Sus fueros, sus bríos.

            La petenera:

  Al pie de un árbol sin fruto

me puse a considerar

qué pocos amigos tiene

el que no tiene que dar.

            Los equívocos, los juegos de palabras, las adivinanzas, la visión de los escritores en el acervo popular:

  Entre flores y rosas

su majestad escoja [es coja].

            Inducciones que sirven para dar nombre, como el de aclaradores; los aclaradores son esos insectos que, cuando se les ve en el agua de los ríos, son señal de que el agua está limpia. O que sirven para aprender de la experiencia; como el chiste aquel donde un hombre que se muere quiere fumarse un último pitillo pero no sabe encenderlo sin quemarse, y entonces llega un pastor y coge en su mano un poco de ceniza, luego pone sobre la ceniza un ascua y después se la ofrece al hombre para que encienda el cigarro; el hombre, después de una vida creyendo que los pastores eran ignorantes, muestra su sorpresa al decir:

                                               Muriendo y aprendiendo.

            La música. La literatura. Las bellas artes. El cine. Todas las manifestaciones culturales, unidas a las de los autores anónimos (los refranes, el romancero, el folklore), forman parte del saber popular: que unas veces es cultura, otras sabiduría y otras, decididamente, culto.

            Como vemos, el conocimiento ordinario es un batiburrillo donde cabe todo; si la cultura fuera comparable a un libro de recetas, el culto sería un almacén de ingredientes o una farmacia: la farmacia contiene medicinas para la hipertensión y la hipotensión, pero son el farmacéutico y el médico quienes nos dicen qué medicina debemos tomar. En la farmacia del saber popular a veces el vulgo tiene sus médicos y sus farmacéuticos; pero otras veces tales médicos tienen que venir de la filosofía y la ciencia, y hasta muchas veces de la religión.

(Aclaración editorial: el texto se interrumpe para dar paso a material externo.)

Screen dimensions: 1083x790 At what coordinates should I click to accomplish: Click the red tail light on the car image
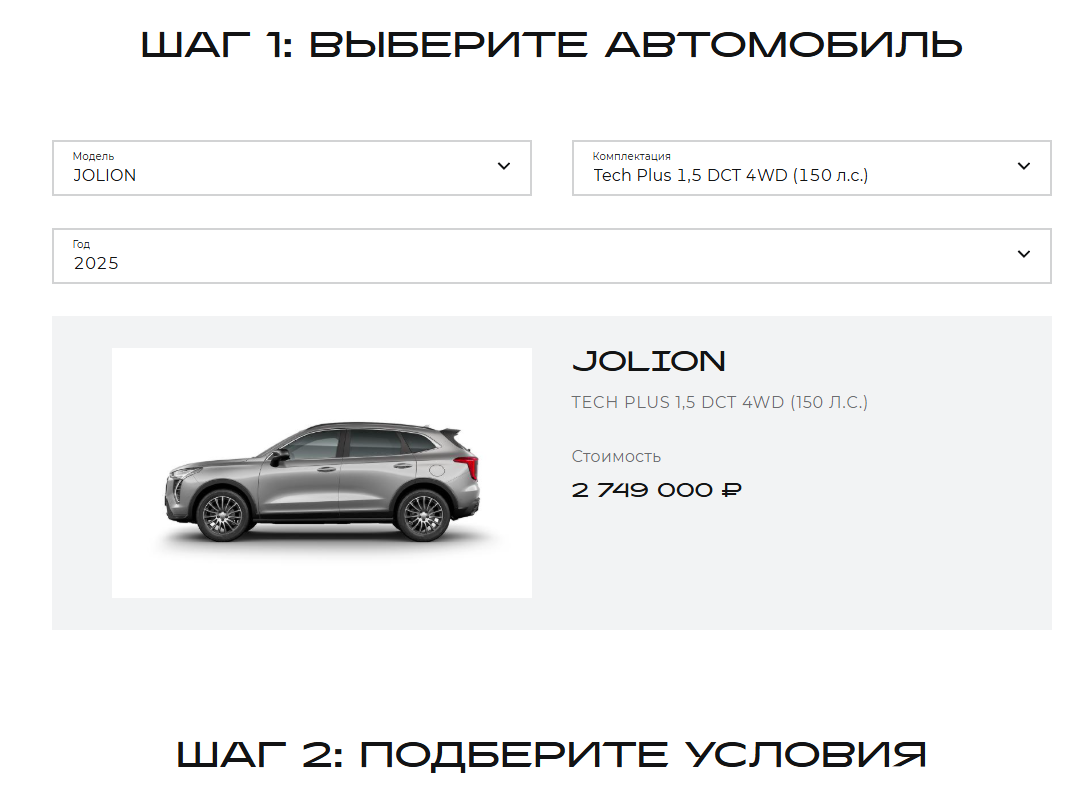pyautogui.click(x=468, y=465)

            Pero es preferible hablar de conocimiento ordinario antes que de saber popular. Sobre todo porque no sabemos exactamente lo que es el pueblo. Para unos el pueblo estaría formado por todo el mundo, pero entonces los ricos también formarían parte del pueblo (y no se justificaría que se llamara pueblo sólo a quienes son explotados por los ricos; es decir sólo a los pobres y a los humildes); sin embargo en el lenguaje cotidiano suele ser lo que sucede. Otras veces se llama pueblo al conjunto de habitantes de un país, y como se admite que cada país tiene su espíritu, hay teóricos que han empezado a hablar del “espíritu del pueblo”: su existencia es más que dudosa, pero ha servido para fundamentar nacionalismos agresivos, de pueblos que menosprecian a otros pueblos: a los que llaman metecos, charnegos o maquetos. Y como no es posible saber a qué se refiere la televisión cuando dice que “ha votado el pueblo”, habrá que suponer que quienes se abstienen no forman parte del pueblo. En fin, para sortear esta palabra tan escurridiza habría que evitar la expresión “saber popular”; sería preferible hablar de “conocimiento ordinario”; de esta manera sortearíamos muchos equívocos y nos ahorraríamos los malentendidos. 




 

 

1 comentario:

  1. A mis bachilleres les doy pautas de cultura, es un concepto que deben tener en cuenta siempre en sus lecturas y diversos trabajos, por eso rescato de este extraordinario esrito: "Llamamos cultura a cualquier conocimiento que admite la crítica. Una crítica que puede ser lógica (coherencia) o empírica (contrastación). Como en esta estrofa del acervo flamenco:

    Reniegas de ser cristiana

    y te jincas de roílla

    en cuanto suenan campanas.

    Llamamos culto (o tradición) a cualquier conocimiento, normalmente soporte de costumbres viejas y ancestrales, que rechaza la crítica. Hablamos de culto a los toros, culto al naturismo, a la muerte, no sólo a dios; y entre ellos se mueven las corrientes sociales, las modas y las diferentes tribus urbanas."